Friday, 10/12/12
The basic message in Paul’ Letter to the Galatians is that
we are saved by faith, and not by observance of the Law. There is a story about
what prompted Paul to make that argument.
Although the religion of those Jews living in Jerusalem had
always been centered on carrying out proper temple worship, the religious life
of Jews in the Diaspora needed another bond to keep them Jewish. What the
rabbis settled on as the proper mark of their religious fidelity was the
observance of the Law.
This “observance of the Law” meant more than keeping the Ten
Commandments. It meant observance
of another ten thousand prescriptions that the Scribes had added to the Law
over five centuries. Their Law library contained many volumes that detailed
what activities violated the law against work on the Sabbath. There were as
many volumes detailing what foods and spices were and were not kosher.
Jesus once said
not even the doctors of the Law were able to observe all the Law’s restrictions.

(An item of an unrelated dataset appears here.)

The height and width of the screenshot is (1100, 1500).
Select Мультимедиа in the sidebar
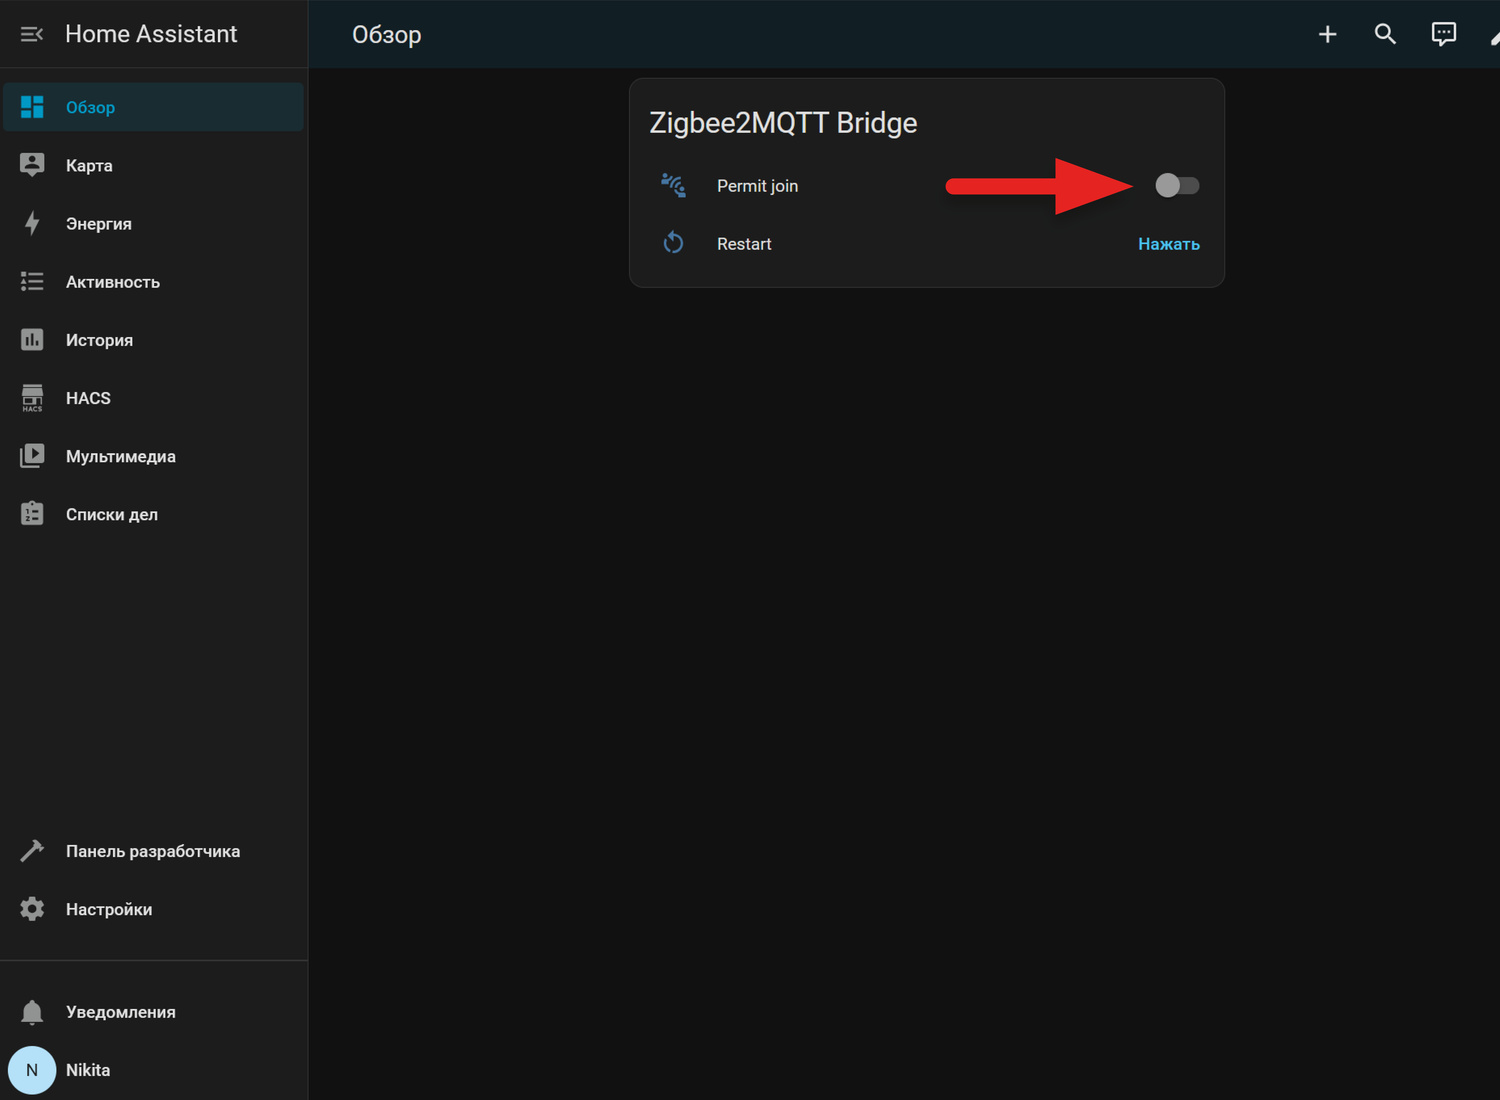(x=154, y=456)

I don’t mean to mock those sincere people, but I have read that it was morally
upright for them to find legal ways around their laws. Let me mention something
I heard about Sabbath Day journeys. A religious Jew was allowed to walk no more
than a thousand yards from his property. But some clever ones got around that
by buying square inches of property at a thousand yard intervals all over the
city. That let them walk all day without going a Sabbath Day’s Journey from
their property.
Paul brings up Abraham. Abraham lived five hundred years
before Moses received the law. But he was saved by faith, not the law. Genesis
15:6 says that Abraham was justified by his faith in God. If Abraham the Great was justified
without observing the Mosaic Law so could any one else be so saved.